▶ Tasks to carry out
- a) Name every geographic area that the coralroot text gives as part of the region to which the genus is restricted.
- b) Return, word for word, the stretch of the coralroot text from "Most species are putatively" through "for carbon acquisition.".

▶ Text
Corallorhiza, the coralroot, is a genus of flowering plants in the orchid family. Except for the circumboreal C. trifida, the genus is restricted to North America (including Mexico, Central America and the West Indies).

Most species are putatively parasitic, relying entirely upon mycorrhizal fungi within their coral-shaped rhizomes for sustenance. Because of this dependence on myco-heterotrophy, they have never been successfully cultivated. Most species are leafless and rootless. Most species produce little or no chlorophyll, and do not utilize photosynthesis. An exception is the yellowish green species Corallorhiza trifida, which has some chlorophyll and is able to fix CO_{2}. However, this species also depends primarily on fungal associations for carbon acquisition.

▶ Data extract

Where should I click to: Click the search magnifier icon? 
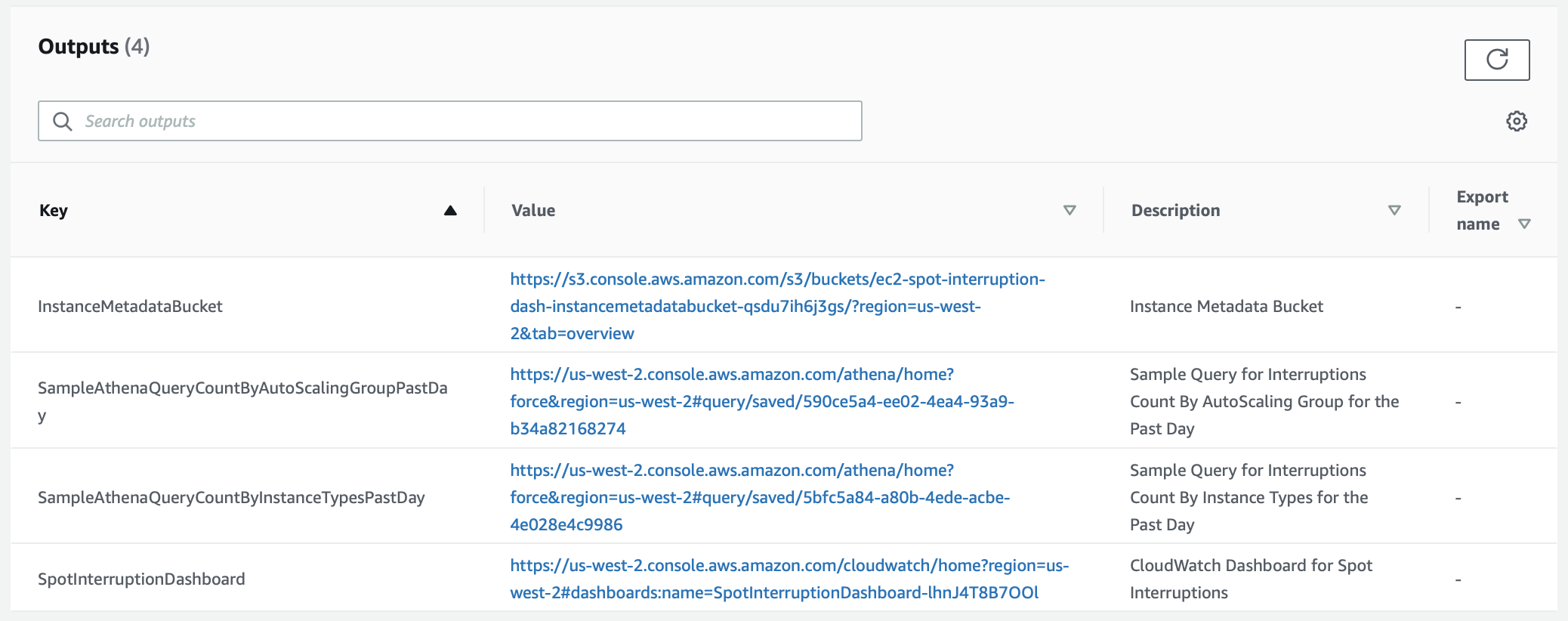pyautogui.click(x=63, y=121)
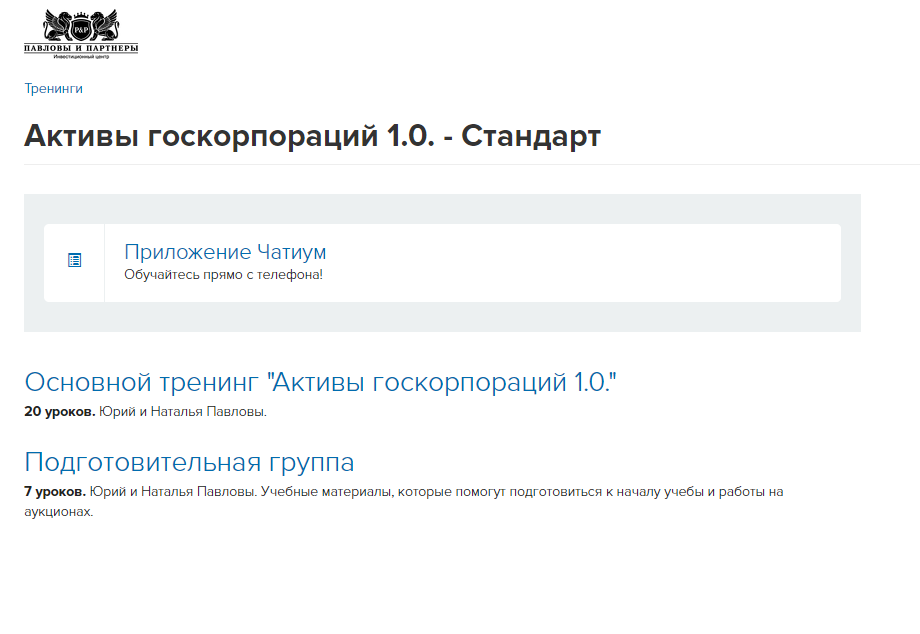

▶ Expected outputs
- a) North America, Mexico, Central America, the West Indies

- b)
Most species are putatively parasitic, relying entirely upon mycorrhizal fungi within their coral-shaped rhizomes for sustenance. Because of this dependence on myco-heterotrophy, they have never been successfully cultivated. Most species are leafless and rootless. Most species produce little or no chlorophyll, and do not utilize photosynthesis. An exception is the yellowish green species Corallorhiza trifida, which has some chlorophyll and is able to fix CO_{2}. However, this species also depends primarily on fungal associations for carbon acquisition.